The number of babies diagnosed with Down’s syndrome, Edwards’ syndrome and Patau’s syndrome born in England in 2019 categorised by chromosome and underlying genetic mechanism.

Babies where the genetic type of trisomy is unspecified are those where conventional karyotyping failed or was not performed, that is, they were diagnosed only by a rapid aneuploidy test or microarray; these latter tests cannot distinguish between standard and translocation trisomies.

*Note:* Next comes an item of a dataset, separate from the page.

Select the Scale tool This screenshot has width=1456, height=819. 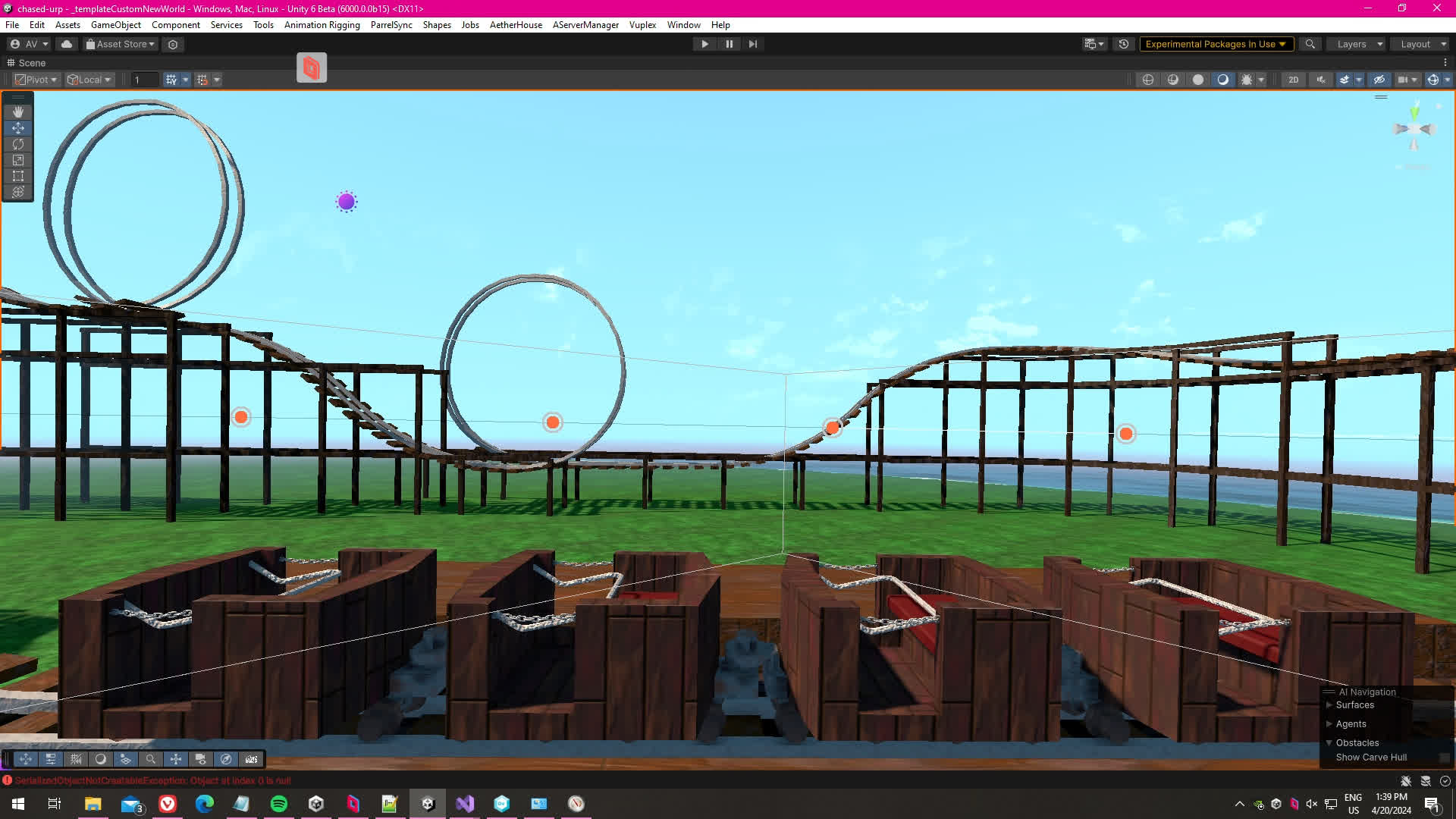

Figures 15 and 16 show timing of diagnosis and differences in outcome split by geographical region. Where a baby has had both a prenatal and a postnatal diagnostic test, the earlier diagnosis is taken as the point of ascertainment. There is variation in both the timing of diagnosis and outcomes of pregnancy across the regions. There is likely to be several reasons behind this, including differences in the population, differences in maternal age and uptake of screening. There may also be some regional variation in ascertainment and data completeness, which could underestimate the number of miscarriages and TOPFAs.

Figure 15

Timing of diagnosis for babies with Down’s syndrome, Edwards’ syndrome and Patau’s syndrome delivered in 2019, by NCARDRS region. Where a baby has had both a prenatal and a postnatal diagnostic test, the earlier diagnosis is taken as the point of ascertainment.

Figure 16

Outcome of pregnancy for Down’s syndrome, Edwards’ syndrome and Patau’s syndrome delivered in 2019, by NCARDRS region.